En El beso de la sirena negra Jesús Ferrero nos hace su propuesta en la primera página, la protagonista, Ágata Blanc, nos confiesa que «Comprendo la acción fatal (Eva mordiendo la manzana) que da origen a la humanidad, porque nada me arrastra tanto como la curiosidad por conocer la zona oculta de las conciencias y el denso tejido de tinieblas que fluye por debajo de la conducta humana». Ágata es una detective privado que, nada más llegar de París, es contratada por Lucía Valmorant, una rica mujer asentada en San Lorenzo del Escorial, para que averigüe dónde se encuentra su hija, Alize. Ésta dejó su trabajo en el hospital de El Escorial y «hace tres meses que cerró su casa de Parquelagos y nadie la ha vuelto a ver». La única comunicación que ha recibido de su hija es «un mensaje a modo de telegrama» en el que le decía que «había decidido cambiar de piel y que se iba de Madrid, si bien no me decía adónde ni por qué».
Los padres de Alize se caracterizan por la importancia que le dan a lo nobiliario y aristocrático. Así, para Lucía Valmorant, Alize «continuó el descenso hacia la plebeyez total estudiando medicina y asumiendo una vida al estilo de la clase media». Se divorció de su marido hace diez años, «un imbécil y un advenedizo, a pesar de su apellido», Adriano Urbach, un empresario de éxito. Por su parte, éste que «habla con desprecio de la nobleza y le gusta presentarse como un hijo de su propio sudor, ha comprado cuatro títulos nobiliarios y presume de ser, legalmente, más noble que su exmujer».
Ágata comenzará a indagar en su lugar de trabajo, el hospital de El Escorial y se colará en su casa de Parquelagos, donde tendrá un encuentro fortuito con un hombre que le dará pistas de donde se puede encontrar Alize: París. Ágata antes de irse, se acercará a ver «el imperio del padre de Alize». Se sorprenderá «ante un edificio de hierro, cristal y ladrillo, separado de la autopista por un frondoso jardín» y le asaltará la sospecha de si su padre puede estar también implicado en la desaparición de su hija.
En la capital francesa, Ágata localizará a Alize, pero no se detendrá ahí. Hará caso omiso de las instrucciones de Lucía Valmorant, que la había contratado solo para averiguar el paradero de su hija, y comenzará a seguir a Alize por la ciudad.

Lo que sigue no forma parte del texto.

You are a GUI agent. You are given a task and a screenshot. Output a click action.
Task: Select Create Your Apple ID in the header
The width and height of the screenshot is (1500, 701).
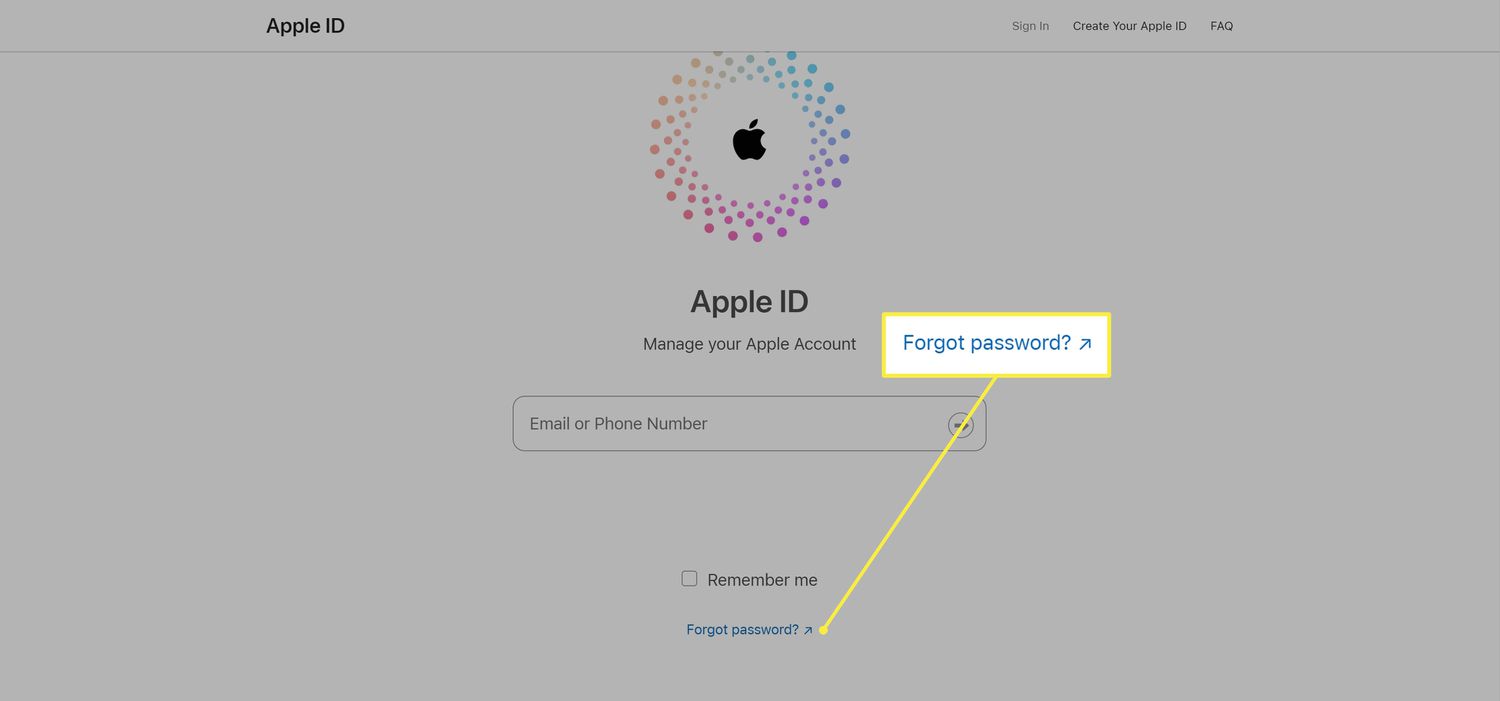1129,26
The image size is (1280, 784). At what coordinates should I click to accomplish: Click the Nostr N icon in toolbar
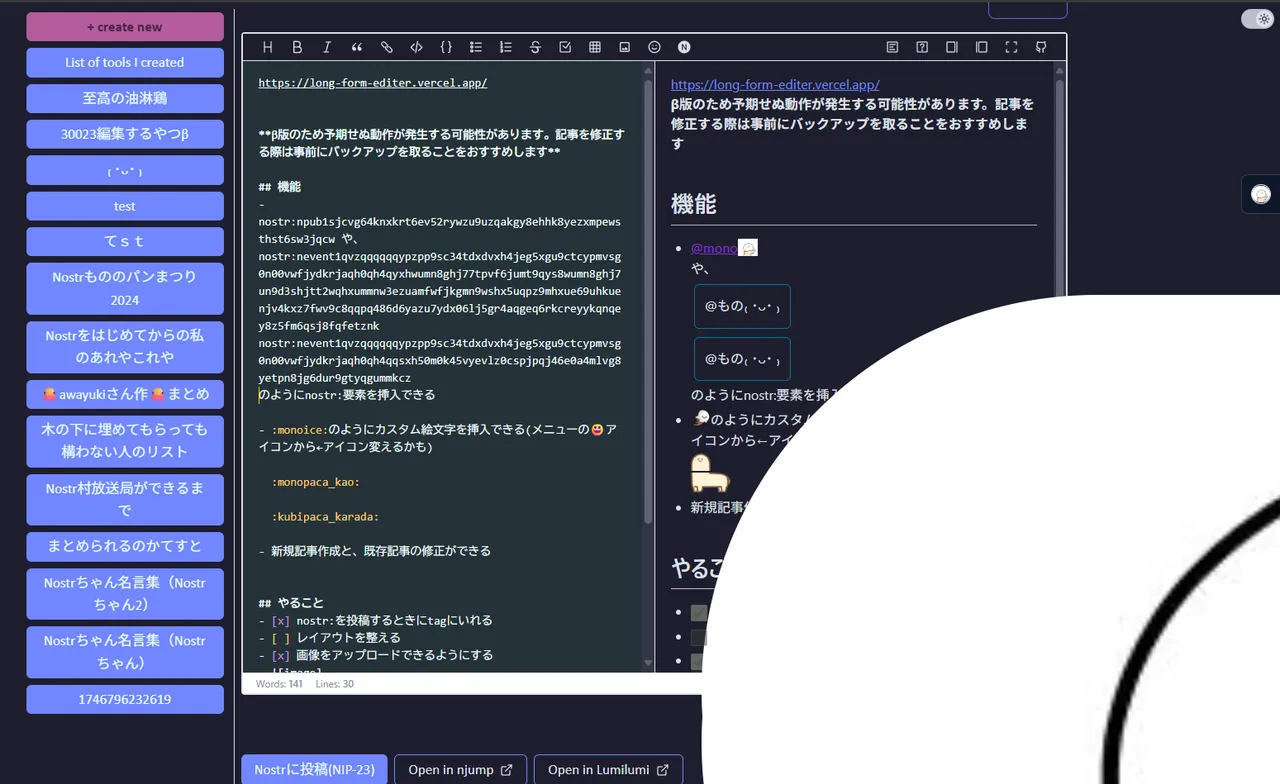[x=684, y=47]
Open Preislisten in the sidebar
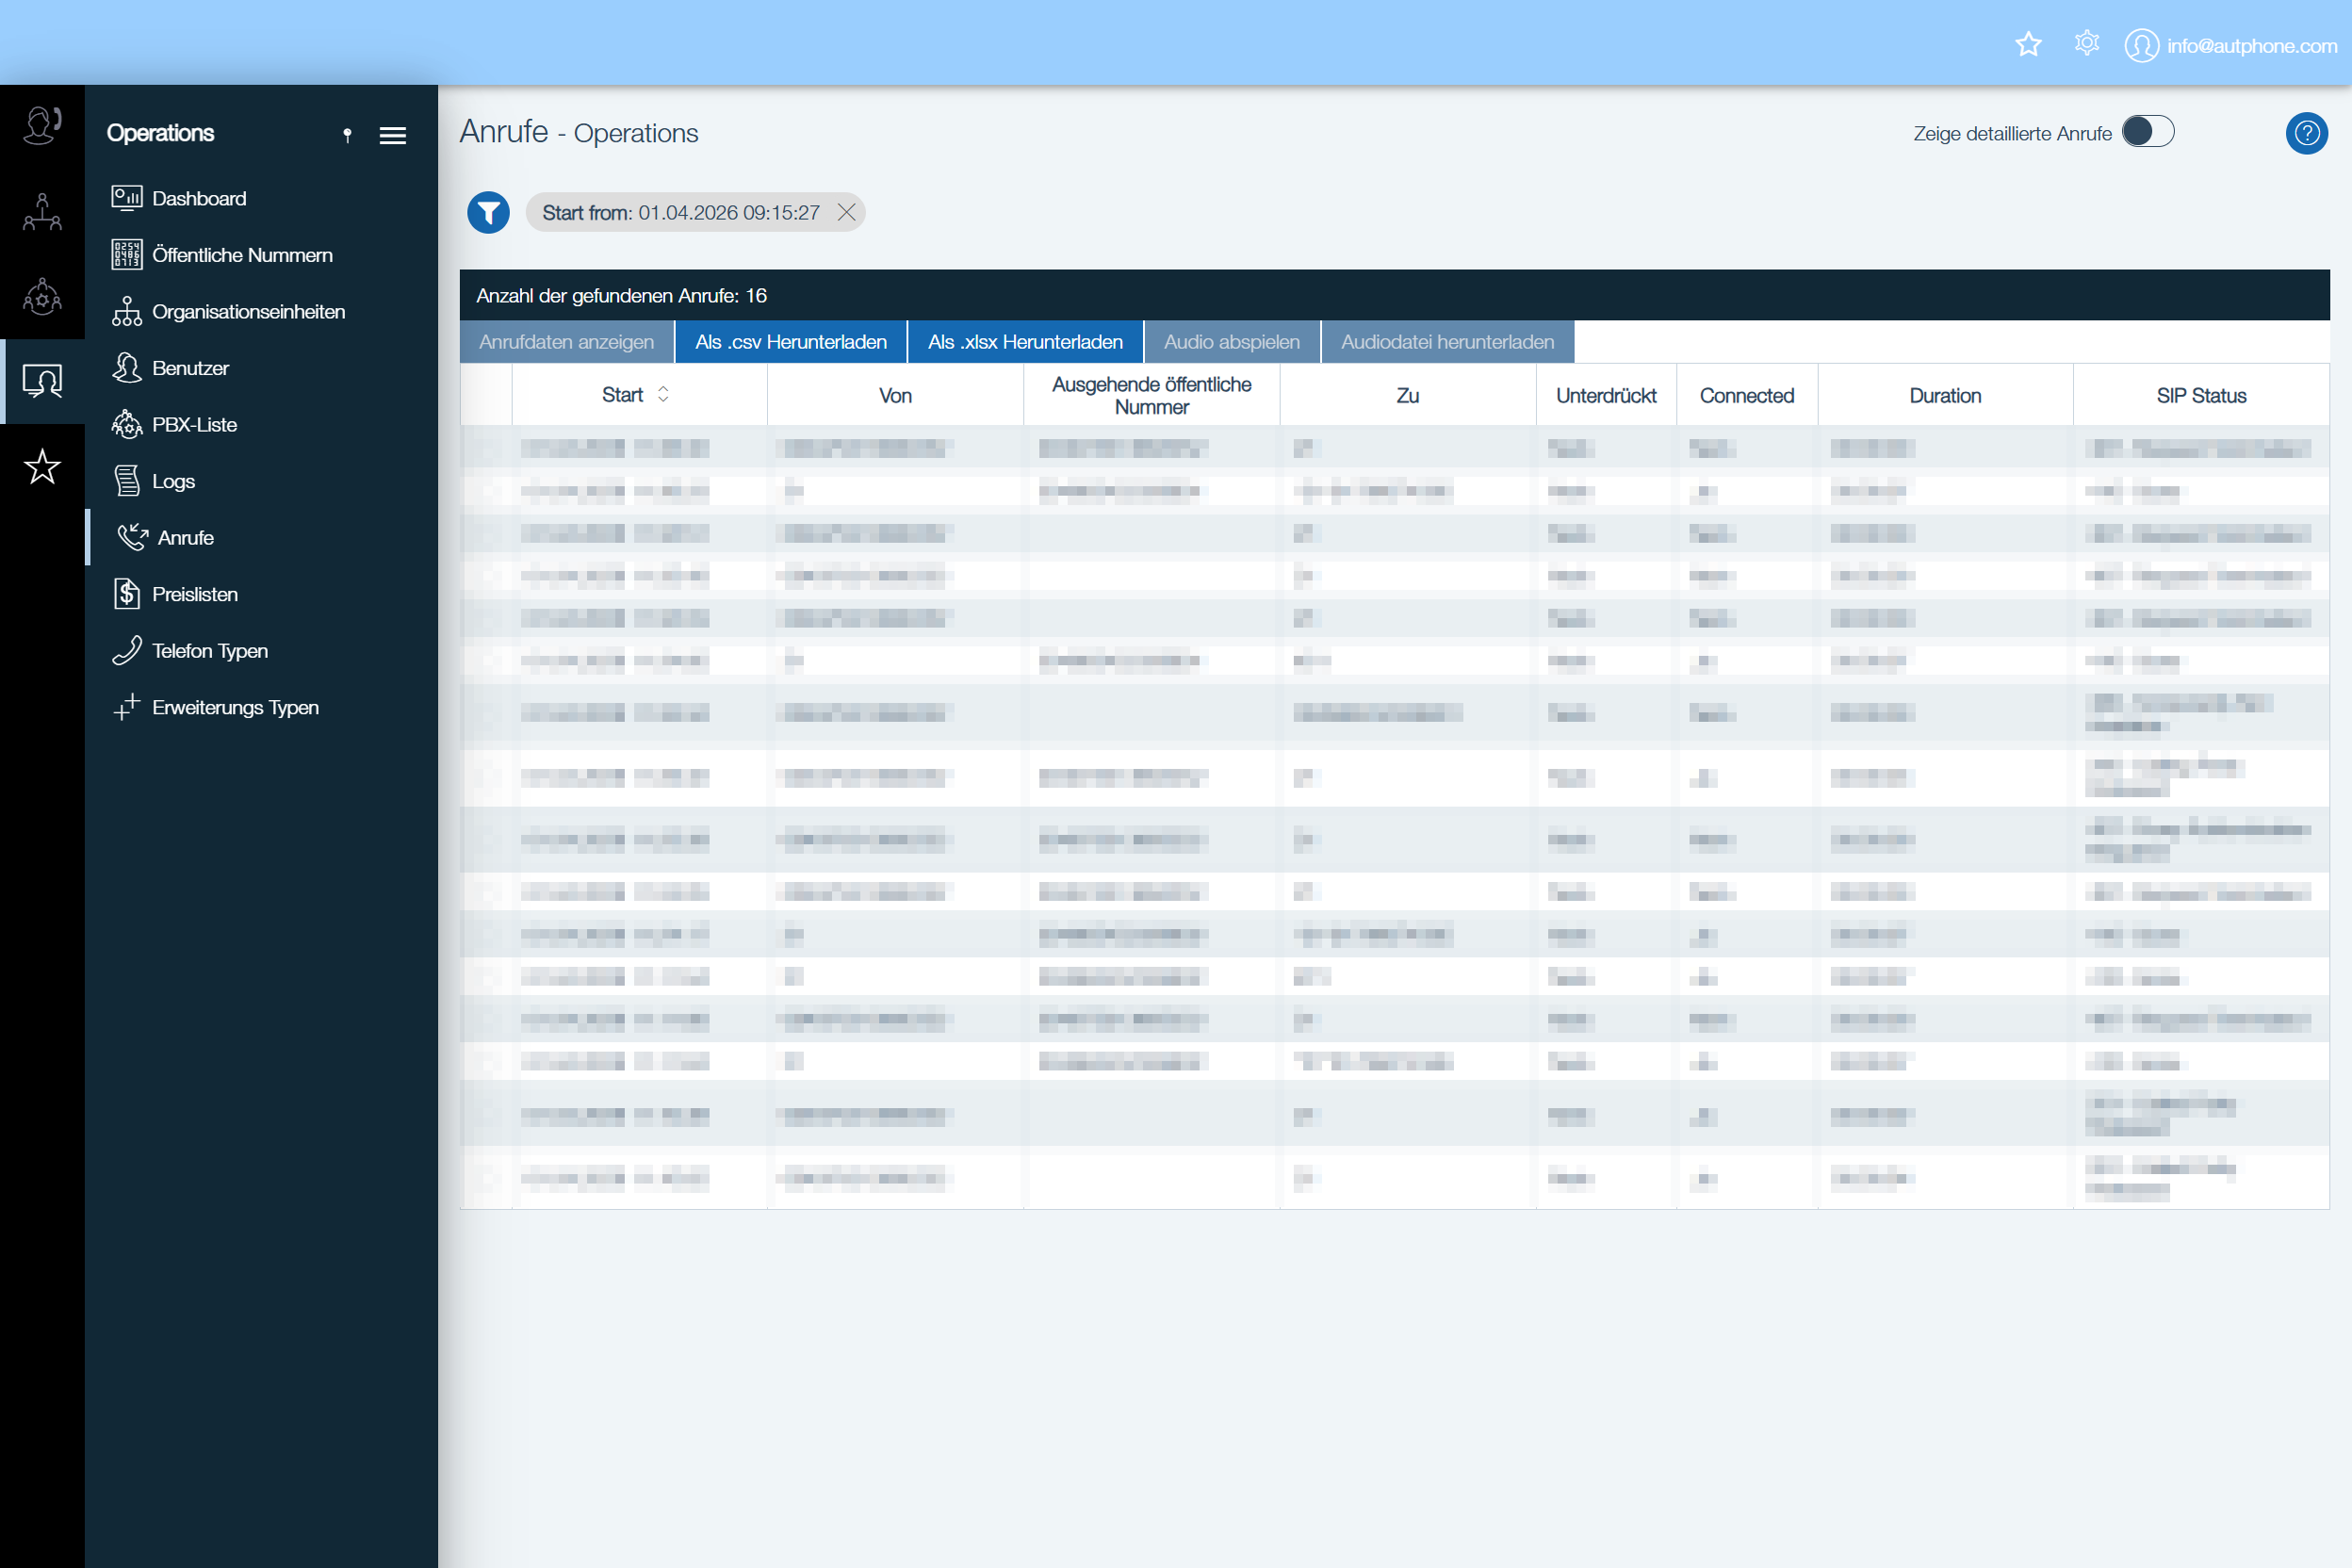Viewport: 2352px width, 1568px height. [194, 594]
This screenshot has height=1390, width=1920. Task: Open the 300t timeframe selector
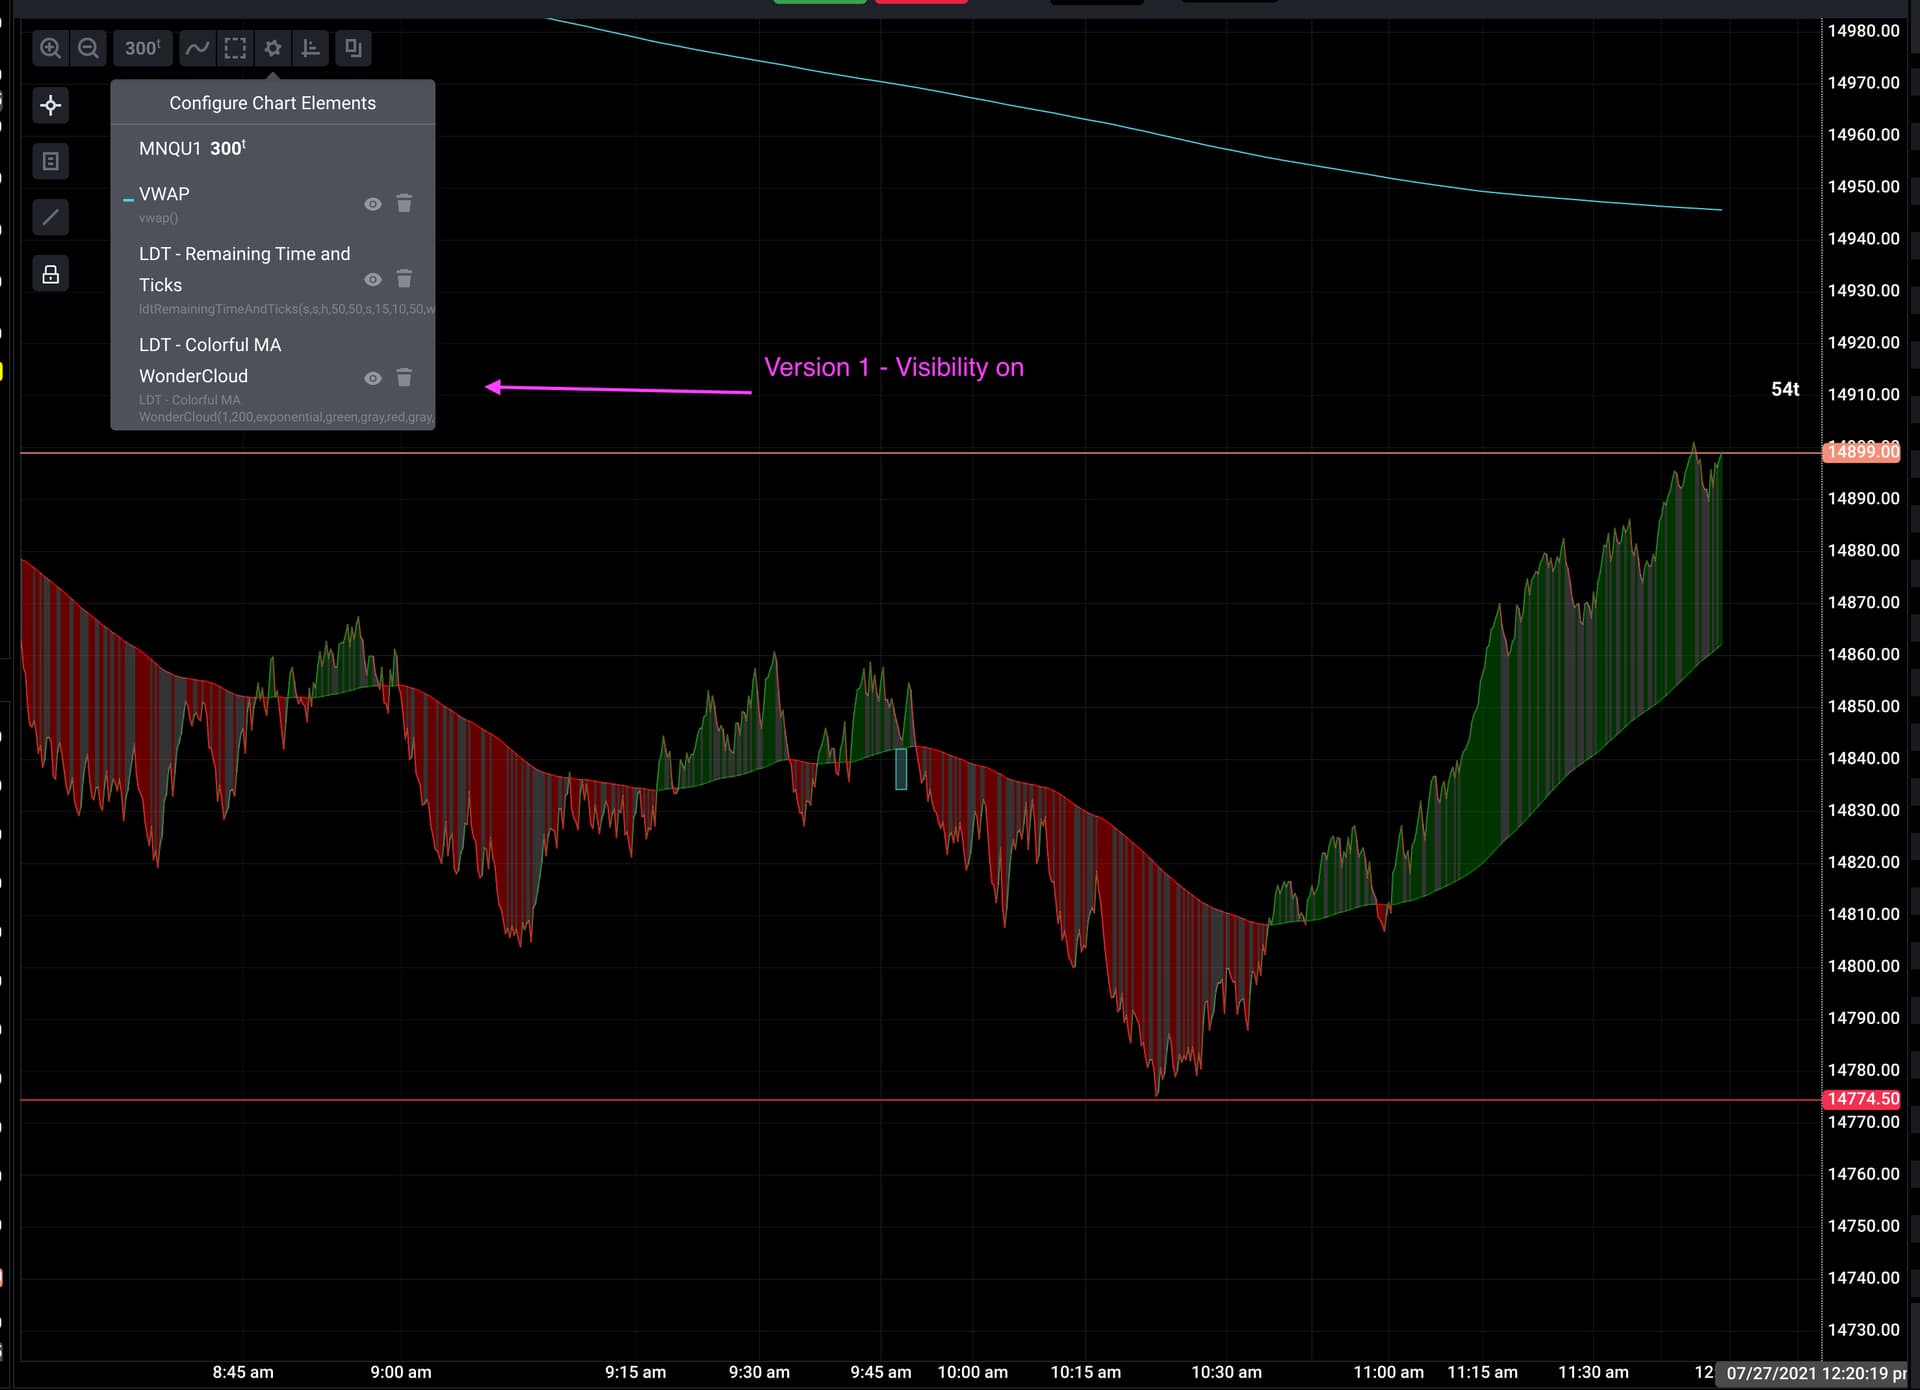(142, 48)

Ágata nos irá construyendo en la distancia un retrato físico y psicológico de Alize. Un personaje que la fascinará y que la atraerá como un agujero negro o, retomando el mito que Jesús Ferrero hacía mención al principio, se irá convirtiendo en la manzana prohibida que Ágata tendrá que morder o rechazar con las consecuencias que se deriven de ello.
El beso de la sirena negra está narrada en pasado, en primera persona, con una prosa elegante donde predomina la descripción sobre el diálogo. La narradora no teme mostrar sus contradicciones o aclarar sus incongruencias por lo sentido o pensado, como una persona de carne y hueso: «No niego que tal aseveración era entonces muy arriesgada, y no en vano apareció en mi mente sin ninguna justificación, pero es que no he dicho que al método cartesiano le solía añadir el delirio razonado y la intuición». Una obra en la que abundan las referencias literarias (Proust, Lewis Carroll, Shakespeare…) y me ha recordado momentos de otras lecturas, como El vestido de rojo de Robert Alexis o La mirada del observador de Marc Behm. El beso de la sirena negra es una delicia literaria, en la que Jesús Ferrero trata el deseo en clave de novela negra y pese a llevarnos más de una vez hasta el borde del precipicio o «al otro lado del espejo», no cae en el recurso fácil de lo escabroso o pornográfico.
Como curiosidad la banda sonora de la novela es la Sonata núm. 9 en la mayor, opus 47, también llamada la Kreutzer, «que siempre me había parecido una mezcla exquisita de melancolía y euforia, tristeza y alegría, en la que se entrelazaba una suerte de diálogo báquico y nocturno entre el piano y el violín».